Genetic testing required

Cystic fibrosis is often cited as an example of how precision medicine can make drugs more effective for patients. A drug called ivacaftor helps treat (but not cure) the underlying cause of the disease, instead of just managing symptoms. Ivacaftor is one of a handful of drugs the Food and Drug Administration requires genetic testing for before a doctor can administer for it. That’s because only about 5 percent of people with cystic fibrosis have the mutation the drug targets. It’s a fact critics have pointed out about precision medicine: It’s costly (ivacaftor costs over $300,000 a year) and the patient population is narrow. However, studies have recently show some promising results with ivacaftor in combination with other drugs, even for those without the specific mutation.

“We know that some of the information that comes out of genetics can be both challenging to understand sometimes and, frankly, scary to some extent.”

In some cases, precision medicine can be a treatment in search of patients. In November, the FDA approved a cancer treatment with a shared mutation, regardless of the tumors’ location in the body. Somewhere between 2,000 and 3,000 patients per year have a cancer related to this mutation. Genetic tumor testing is common in academic institutions but isn’t universal in all treatment centers. Yet one benefit of testing tumors can reveal which mutations won’t respond to certain treatments. A recent study found that women with a common type of breast cancer can forgo chemotherapy, as it offered no more benefit than hormone therapy alone.

Personalized medicine research is subject to some problems, according to statistician Stephen Senn. In an article for Nature, he wrote that many precision medicine studies categorized patients as responders and non-responders without taking into account that perhaps that result was simply true for that day. Studies should test participants with the same treatment multiple times, he said.

All of Us

The 0.1 percent

As genetic testing becomes more common, researchers are finding information about diseases they weren’t even necessarily looking for. Expand the population of people who get their DNA sequenced or genotyped to those that are healthy, and it starts to change how doctors look at certain mutations. Lynch syndrome, a hereditary disorder that increases the risk of colon, ovarian, and other cancers, is one example. Some mutations have high penetrance, and over 60 percent of those with that variant will develop cancer. Other mutations are less straightforward.

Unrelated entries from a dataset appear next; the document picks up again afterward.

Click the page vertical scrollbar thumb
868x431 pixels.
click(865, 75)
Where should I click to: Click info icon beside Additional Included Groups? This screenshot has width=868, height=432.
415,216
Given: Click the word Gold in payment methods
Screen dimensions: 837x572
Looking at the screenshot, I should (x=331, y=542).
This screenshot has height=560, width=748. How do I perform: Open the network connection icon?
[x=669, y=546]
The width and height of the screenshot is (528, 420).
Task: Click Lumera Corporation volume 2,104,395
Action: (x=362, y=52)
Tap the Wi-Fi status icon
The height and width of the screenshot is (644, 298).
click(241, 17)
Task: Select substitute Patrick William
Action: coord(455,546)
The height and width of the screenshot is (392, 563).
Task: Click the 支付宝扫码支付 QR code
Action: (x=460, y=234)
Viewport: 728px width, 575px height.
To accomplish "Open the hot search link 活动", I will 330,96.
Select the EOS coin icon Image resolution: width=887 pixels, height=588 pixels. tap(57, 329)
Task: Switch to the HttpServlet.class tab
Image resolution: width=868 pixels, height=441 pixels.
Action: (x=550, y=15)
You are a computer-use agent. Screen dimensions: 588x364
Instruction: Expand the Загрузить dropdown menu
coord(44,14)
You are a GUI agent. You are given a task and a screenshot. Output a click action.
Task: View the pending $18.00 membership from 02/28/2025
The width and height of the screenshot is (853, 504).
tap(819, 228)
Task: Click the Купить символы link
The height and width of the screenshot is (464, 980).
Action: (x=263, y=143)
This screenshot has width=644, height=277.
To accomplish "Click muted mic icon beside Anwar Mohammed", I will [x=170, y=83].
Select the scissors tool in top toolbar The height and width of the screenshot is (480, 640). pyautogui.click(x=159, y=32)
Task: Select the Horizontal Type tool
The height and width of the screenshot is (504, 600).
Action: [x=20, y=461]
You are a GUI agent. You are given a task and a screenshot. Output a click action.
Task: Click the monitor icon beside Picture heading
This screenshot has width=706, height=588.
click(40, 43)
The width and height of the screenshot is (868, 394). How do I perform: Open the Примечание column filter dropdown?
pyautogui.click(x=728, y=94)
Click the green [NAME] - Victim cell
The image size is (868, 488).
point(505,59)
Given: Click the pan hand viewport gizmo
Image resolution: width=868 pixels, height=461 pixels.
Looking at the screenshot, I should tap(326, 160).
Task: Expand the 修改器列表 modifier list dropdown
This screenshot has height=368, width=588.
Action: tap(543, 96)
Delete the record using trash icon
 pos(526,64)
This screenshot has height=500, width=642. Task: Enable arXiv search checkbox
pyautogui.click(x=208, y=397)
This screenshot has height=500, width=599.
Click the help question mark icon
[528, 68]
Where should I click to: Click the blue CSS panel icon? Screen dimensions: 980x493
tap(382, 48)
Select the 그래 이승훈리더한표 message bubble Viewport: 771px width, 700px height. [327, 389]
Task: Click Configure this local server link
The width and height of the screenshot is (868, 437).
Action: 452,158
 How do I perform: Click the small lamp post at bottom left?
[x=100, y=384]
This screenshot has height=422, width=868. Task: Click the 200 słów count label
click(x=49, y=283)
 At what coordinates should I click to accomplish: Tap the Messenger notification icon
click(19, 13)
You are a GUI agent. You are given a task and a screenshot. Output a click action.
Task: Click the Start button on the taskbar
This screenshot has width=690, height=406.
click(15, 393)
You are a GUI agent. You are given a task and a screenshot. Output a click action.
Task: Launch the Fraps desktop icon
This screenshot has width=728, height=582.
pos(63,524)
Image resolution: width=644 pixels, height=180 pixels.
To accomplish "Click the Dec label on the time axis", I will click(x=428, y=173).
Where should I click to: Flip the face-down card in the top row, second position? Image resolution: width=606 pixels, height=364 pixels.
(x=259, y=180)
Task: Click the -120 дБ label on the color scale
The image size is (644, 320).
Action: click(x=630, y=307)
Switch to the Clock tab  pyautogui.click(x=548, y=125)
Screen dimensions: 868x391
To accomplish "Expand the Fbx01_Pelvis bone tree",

“A whole lot of those fly under the radar,” said Dr. Deborah Neklason, a research associate professor in the Department of Oncological Sciences at the University of Utah School of Medicine. If they don’t have colon or endometrial cancer, they don’t have tumors to test. But understanding why these gene variants are less penetrant could lead to treatments for those who do get sick. “If we can understand the biology maybe we can go at treatment more effectively,” Neklason said.

Getting there won’t be fast, cheap, or easy. One important step is bolstering the genetic information that’s already available. While all humans are on average 99.9 percent identical, in that remaining 0.1 percent you’ll have more genetic markers in common with your sister than your co-worker. That might mean she’ll be more likely to be able to donate an organ to you and have it be a match, but the key to not getting a disease in the first place might lie in your unrelated co-worker’s DNA. A study suggests women of Indigenous American ancestry who have a certain genetic variant are at a lower risk of developing breast cancer, for example. Research based on that population could potentially lead to a treatment for women without that variant, but there’s a problem. The majority of participants in genetic studies, around 80 percent, are of European descent. Very few people with indigenous ancestry have had their DNA studied for research purposes.

In search of a million

A project called All of Us hopes to change that. Originally part of former President Barack Obama’s 2015 Precision Medicine Initiative, the program launched earlier this year. It will collect a variety of information, including genetic, from at least a million people of diverse ages, ethnicities, and economic backgrounds. Volunteers may be asked to fill out health surveys, share their medical records, provide blood and urine samples, and wear fitness trackers. In addition to getting more diverse DNA samples, researchers hope to follow participants for at least decade to learn more about their lifestyles. One challenge for biobanks like these is balancing the privacy of those who donate DNA with the need to share the information with research partners.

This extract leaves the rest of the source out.